Contrariamente a esses relatos, no nosso estudo se observou um predomínio
das indicações e doses de forma adequada para os IBP e, embora essa classe de
medicamentos seja dispensada como OTC, em metade dos casos foi por prescrição
médica. Com pouca ocorrência de indicação não licenciada e seguido as orientações
corretas de uso.
A aquisição de medicamentos OTC é cerca de duas vezes maior do que os
prescritos (PANDA et al., 2017). Além disso, é prática comum a compra de
medicamentos sujeitos a prescrição sem receituário (ALJADHEY et al., 2015) ou a
reutilização do mesmo receituário várias vezes (MAHROUS, 2018). Logo, é bastante
disseminada a prática da automedicação e não restrita aos OTC. No caso dos IBP,
também predomina o uso de indicações não licenciada se automedicação em mais de
60% dos clientes de farmácia comunitária (MARES-GARCÍA et al., 2017b). Um dos
fatores associados ao uso expressivo de IBP seria seu baixo custo e a variabilidade
de marcas disponíveis (BOMBA et al., 2018). Observamos valores menores em nossa
amostra. Contudo, os estudos citados baseiam-se em análise retrospectiva de
prescrições em amostras pouco representativas. Nossos dados foram coletados
prospectivamente em uma amostra estratificada abrangendo uma população de cerca
de 800,000 habitantes.
O modelo multivariado apontou para uma relação entre o uso por longos
períodos e a maior idade, IMC, uso de AINES e uso de ISRS. Pacientes com idade
acima de 65 anos com história prévia de úlcera complicada foi observado que o
provavelmente pela presença de outros fatores e, entre eles, o papel do H. pylori
concomitante a infecção, que é frequentemente encontrada em pessoas idosas
(SAVARINO et al., 2018), justificando o uso do IBP nesses pacientes. A obesidade é
um fator de risco bem estabelecido para o desenvolvimento do DRGE, pacientes com
IMC acima 35 apresentam uma prevalência de DRGE de 3 a 6 vezes maior quando
comparado com indivíduos com IMC normal, inferior a 25 (HOLMBERG et al., 2019),
por apresentar maior ocorrência de refluxo, justifica o uso de IBP em obesos.
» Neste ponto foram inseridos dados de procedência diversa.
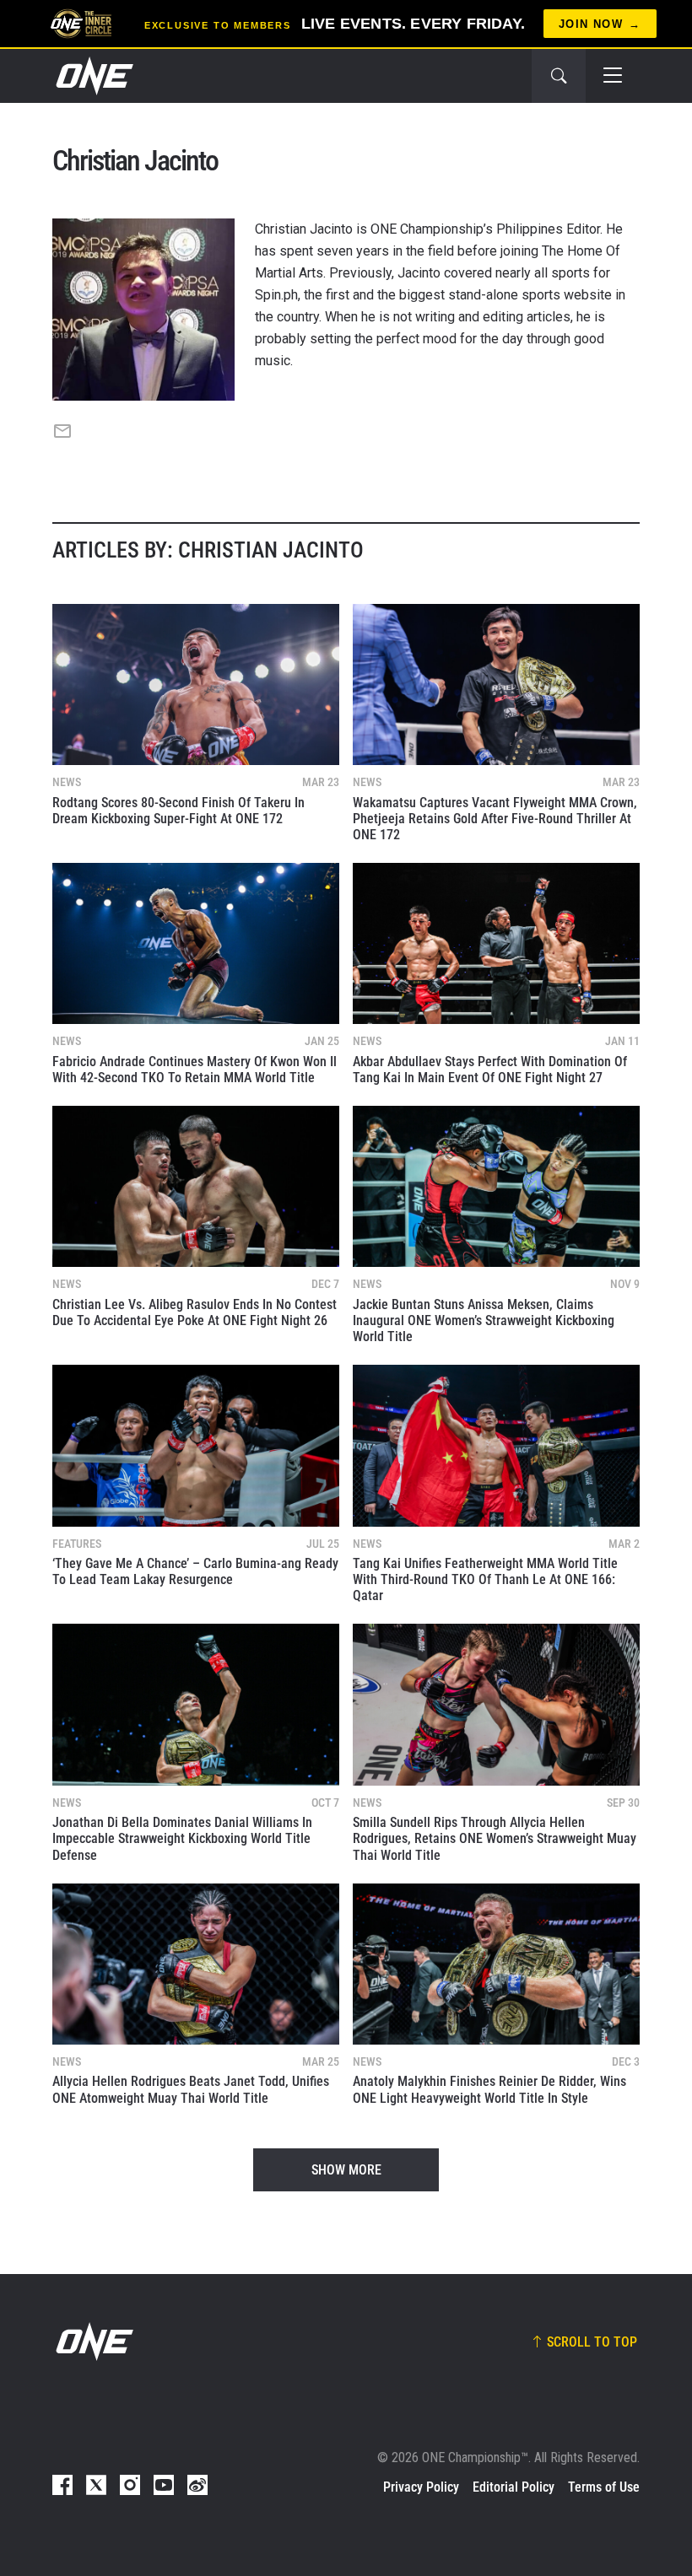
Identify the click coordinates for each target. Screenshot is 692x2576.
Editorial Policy (513, 2487)
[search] (559, 76)
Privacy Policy (421, 2487)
Os anti-
inflamatórios não esteroidais estão envolvidos em eventos adversos na mucosa
gástrica, pois altera a produção de muco que protege a mucosa. Seus efeitos podem
ser percebidos após primeiros dias do início da terapia com AINE, podendo se agravar
até úlcera gástrica o que necessita do uso dos IBP (SAVARINO et al., 2018). O
desconforto abdominal também é uma reação adversa comum em usuários de
inibidores seletivos de recaptação de serotonina (MEDSCAPE, 2020), no entanto o
uso de IBP para prevenir ou tratar a dispepsia seria previsto em usuários desses
medicamentos.
A maioria dos efeitos adversos causados pelos IBP se dão após
administração a longo prazo. Levando em consideração que mais de 50% da nossa
amostra utiliza os IBP por mais de 6 meses e 30% por mais 4 anos, podemos sugerir
que esse grupo de usuários apresenta um fator de risco e estão propensos a
desenvolver uma das complicações provocadas por esses medicamentos. Segundo
Jaynes e colaboradores, os efeitos adversos incluem infecção por Clostridium difficile,
demência, pneumonia, doença renal, deficiência de macronutrientes e densidade
mineral óssea. No entanto, em situação que exigem o uso dos IBP por tempo
indeterminado, como no tratamento da DRGE, os pacientes têm a opção de fazer
terapia por demanda (JAYNES; KUMAR, 2018). A maioria dos usuários da nossa
Os dados discutidos acima se referem ao primeiro manuscrito, os resultados
relacionados a análise farmacoeconomica e geoespacial revelou que mesmo
considerando que os IBP apresentam a mesma efetividade clínica para as indicações
menos graves (PETRYSZYN; STANIAK, 2013), sobretudo as mais comuns (refluxo e
gastrite), muitos medicamentos de alto custo são prescritos. Uma metanálise sobre
custo-efetividade dos IBP realizado na Polônia recomenda que os medicamentos de
menor custo sejam priorizados no tratamento da DRGE (PETRYSZYN, 2016).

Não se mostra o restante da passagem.